With these commissions, Atkin produces vital, new work in two regions of truly
global interest—San Francisco, a high-tech capital, international tourist
destination and major Pacific Rim outpost, and Beijing, the Chinese capital and
host of the 2008 Summer Games.
Clearly, these two works speak strongly of a dynamical element in Atkin's work
that will propel him to even greater heights. But having work displayed in two
world class cities is not bad for starters.
The artist was schooled in the UK where he is a resident..
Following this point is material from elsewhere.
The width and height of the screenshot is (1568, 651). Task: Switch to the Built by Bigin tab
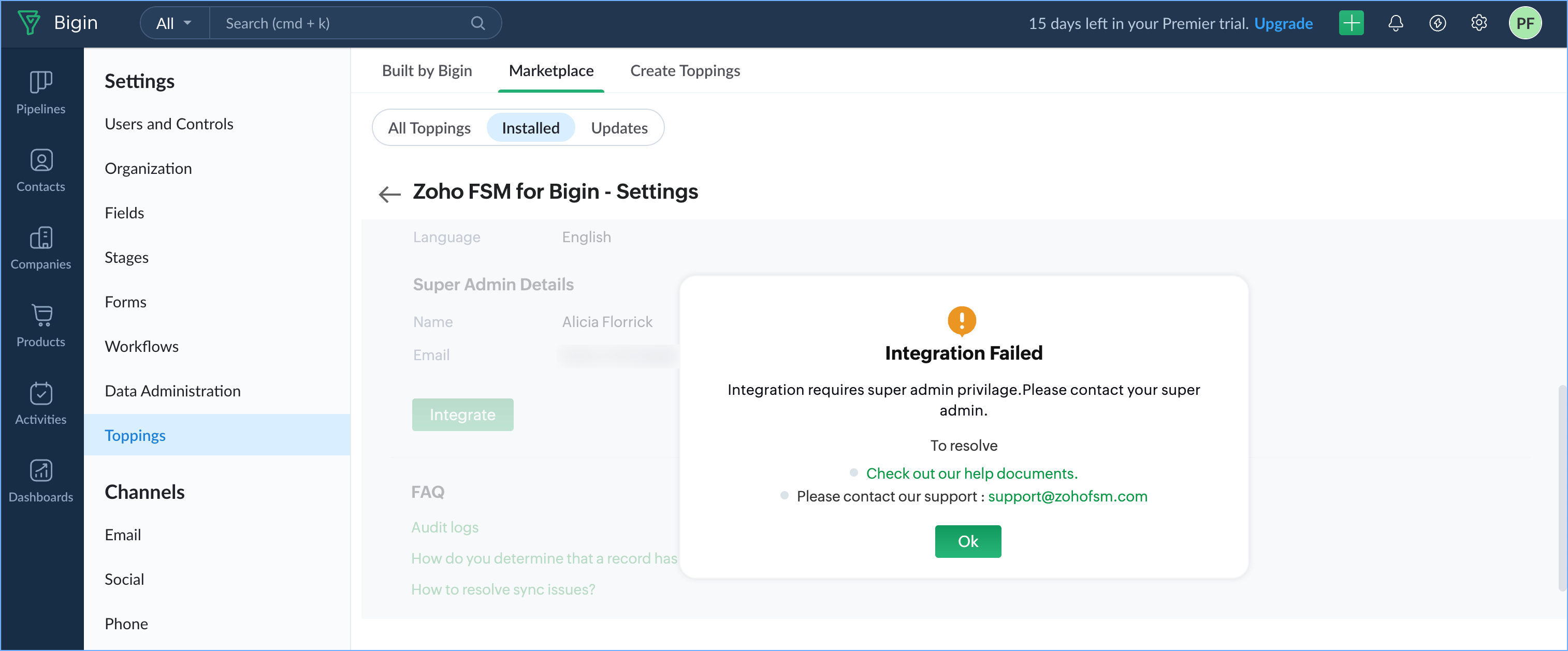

Riffing off the rich jazz history of its San Francisco
site, the Fillmore Plaza-situated “Hard Bop” aims to
thematically re-connect the surrounding community
with its sense of history and place. During WWII, the
Fillmore District was the capital of West Coast jazz—
legendary performers like Ella Fitzgerald and Louis
Armstrong regularly graced neighborhood jazz
clubs—but fell into hard times soon after.
As part of the Fillmore Plaza development, currently
under construction and set to unveil in mid-October
2008, “Hard Bop” references the Fillmore’s rich
cultural history, and aims to imbue the regenerating
neighborhood with a renewed sense of its vibrancy.